Similarly, the academic art world sometimes seems hermetically sealed: unlike literature departments which (at the graduate level) embraced their “cultural studies” sister departments to the point that traditional literature almost vanished entirely, the “department of art” is very separate — methodologically and institutionally — from departments of visual culture (which tend to be, really, part of that greater diaspora of literature).
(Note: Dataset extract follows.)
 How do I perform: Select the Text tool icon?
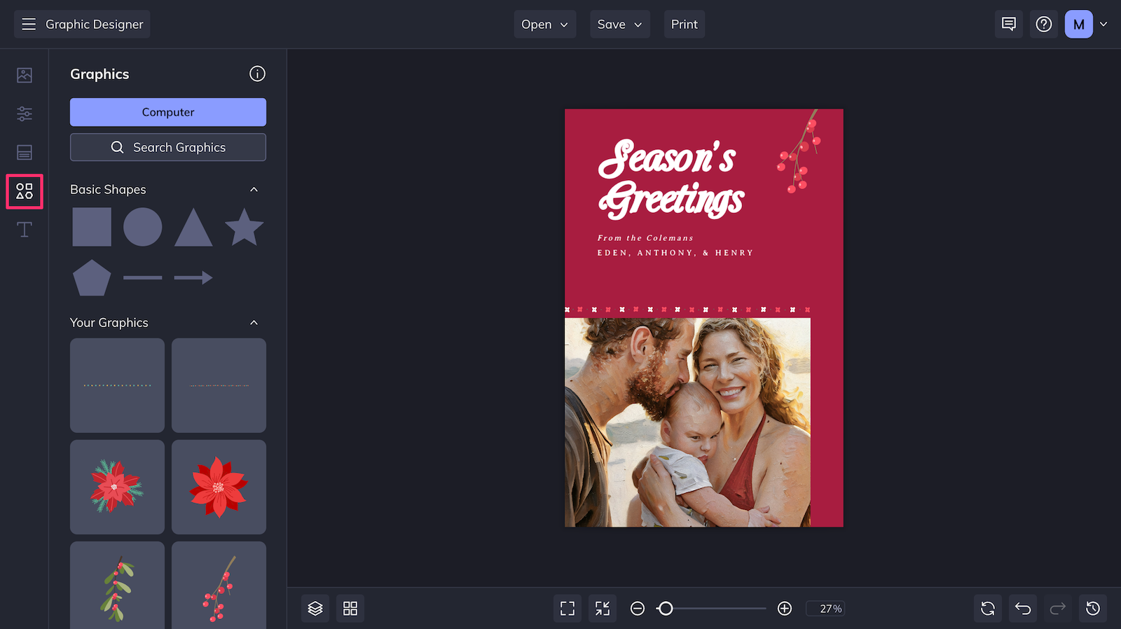(25, 229)
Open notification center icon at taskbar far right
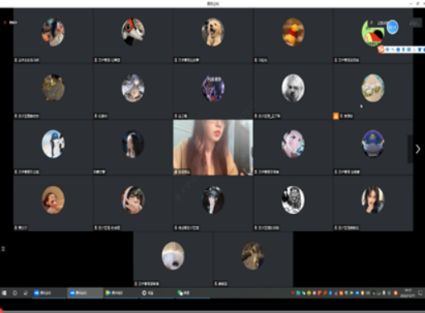The height and width of the screenshot is (313, 425). point(420,293)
But this separation of the disciplines becomes a problem for comics which draws on the media and discourses specific to both. One response has been to claim comics exceptionalism — the only discipline you need to know anything about is comics themselves. But that’s obviously bullshit: comics scholars tend to know art or they tend to know literature, and each enriches their insights in different ways. This is why I brought up Noah’s oft-expressed annoyance at the banal content of many comics: it’s just exasperating to hear people make “literary” claims for a book like Asterios Polyp. It’s a perfectly good pedagogical tool and an interesting experiment in visual device, but by even the middlin’ standards applied to literature, it’s pretty run-of-the-mill as fiction. It’s equally exasperating to read comics criticism that examines a really pedestrian, obvious narrative, something that’s probably intended for diversion and fun, in lofty formalist, new critical terms — the type of review that explicates literary devices which are completely on the surface of the work. It’s like someone writing a piece of student criticism about a student essay. This doesn’t happen nearly as often in professional and semi-professional reviews of prose books. The expectation is that people who read Bookforum understand literature and there’s no need to spell out, or often even point out, the formal devices at work in a book. (And of course, here I’m talking about the semi-professional comics critics, not random people writing about books they love or hate on their personal blogs.)
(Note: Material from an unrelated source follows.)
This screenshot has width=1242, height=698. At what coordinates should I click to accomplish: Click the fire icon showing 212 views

A great deal of the writing in (and about) comics is — at its absolute best — BFA-level writing. And I’m not talking about prose-craft — I’m talking about the sophistication of the engagement with ideas.
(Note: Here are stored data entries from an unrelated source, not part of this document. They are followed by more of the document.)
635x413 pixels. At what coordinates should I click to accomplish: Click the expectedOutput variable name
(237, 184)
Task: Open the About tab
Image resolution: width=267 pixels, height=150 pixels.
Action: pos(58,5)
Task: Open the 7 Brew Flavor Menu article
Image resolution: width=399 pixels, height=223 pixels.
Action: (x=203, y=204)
So when claims are made about comics-as-literature, the impression is often that comics people don’t know very much about literature, let alone theory. But the bias against theory seems to be part and parcel of this dual belief that literature and literary structure basically work the same way that art does but just in a different medium, and that what you learned in college is all there is to know about literature. That’s a misperception due almost entirely to these overly-strict boundaries. I do think it’s extremely important for comics that those walls come down.